═══ Data for the task ═══
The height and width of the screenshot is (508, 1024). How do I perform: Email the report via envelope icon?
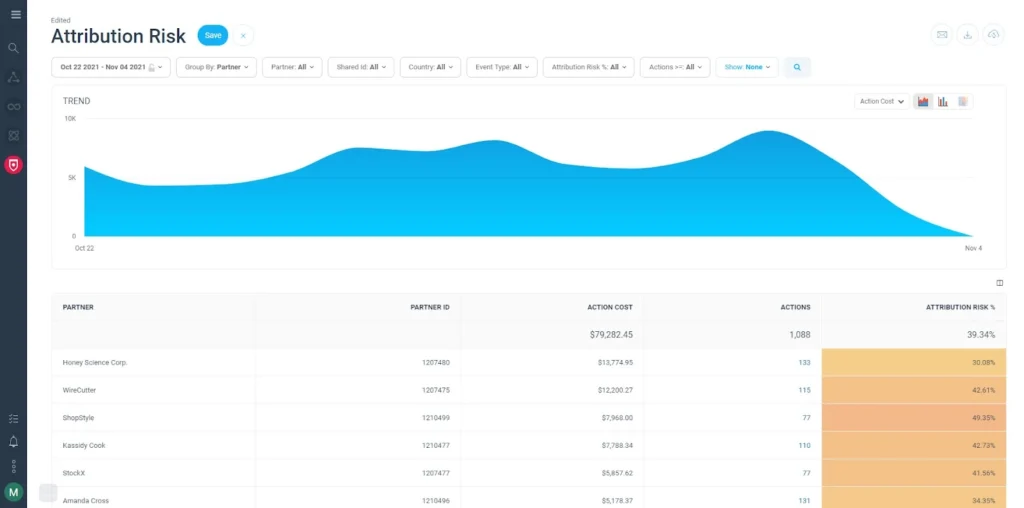coord(942,35)
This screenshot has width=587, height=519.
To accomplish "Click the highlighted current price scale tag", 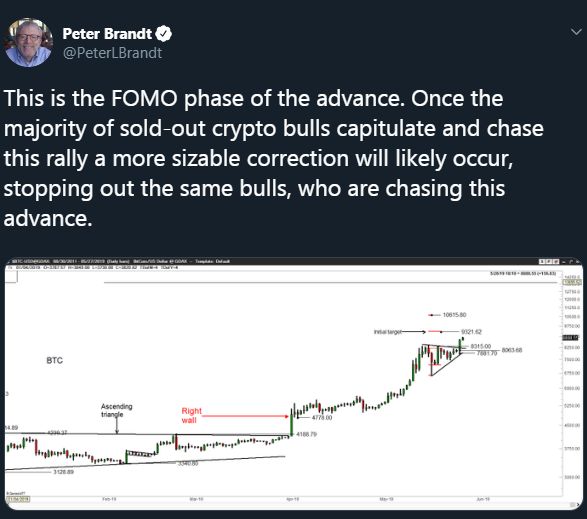I will pyautogui.click(x=571, y=338).
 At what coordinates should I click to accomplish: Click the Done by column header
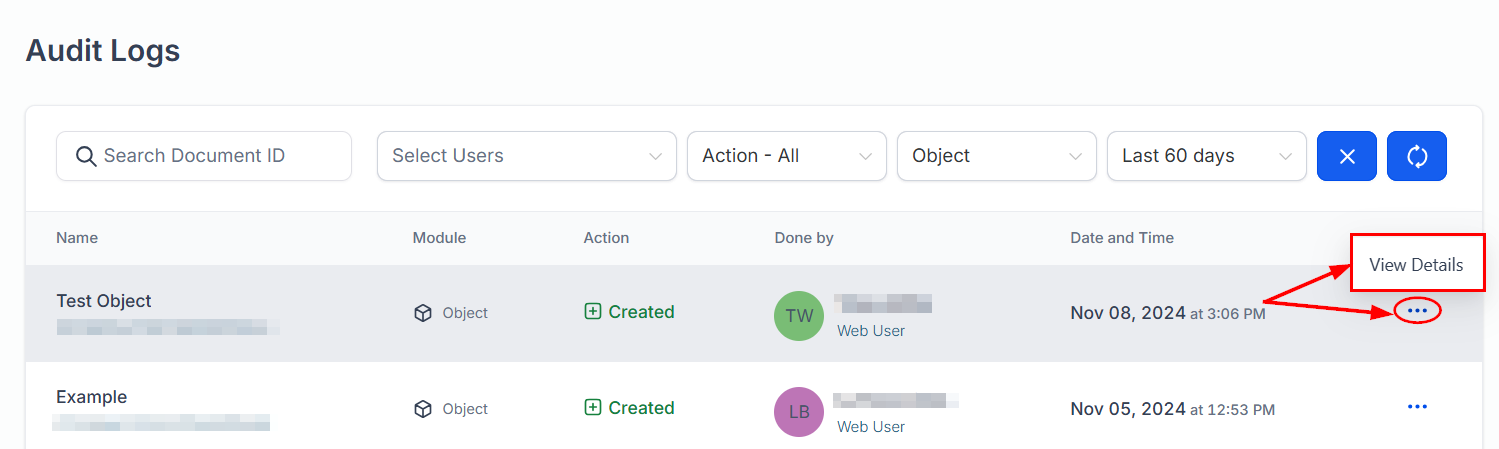pyautogui.click(x=804, y=238)
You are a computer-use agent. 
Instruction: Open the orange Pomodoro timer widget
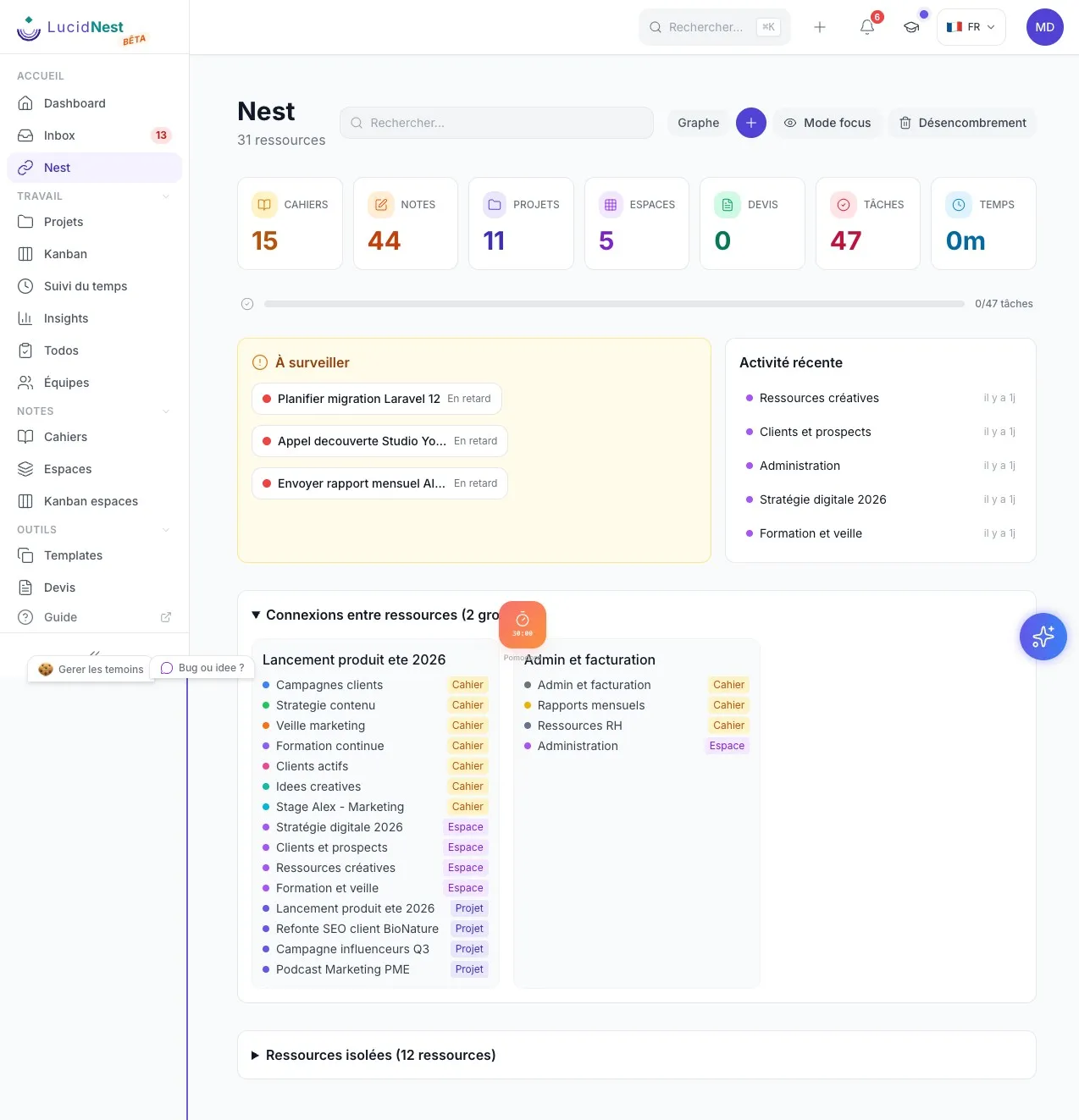tap(523, 625)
═══
-- Required work --
Retype exactly, and only, the lines from the one containing "Instruction: Open the" through the end of the records above. Pictures stay out of the copy.

-- Output below --
Instruction: Open the orange Pomodoro timer widget
tap(523, 625)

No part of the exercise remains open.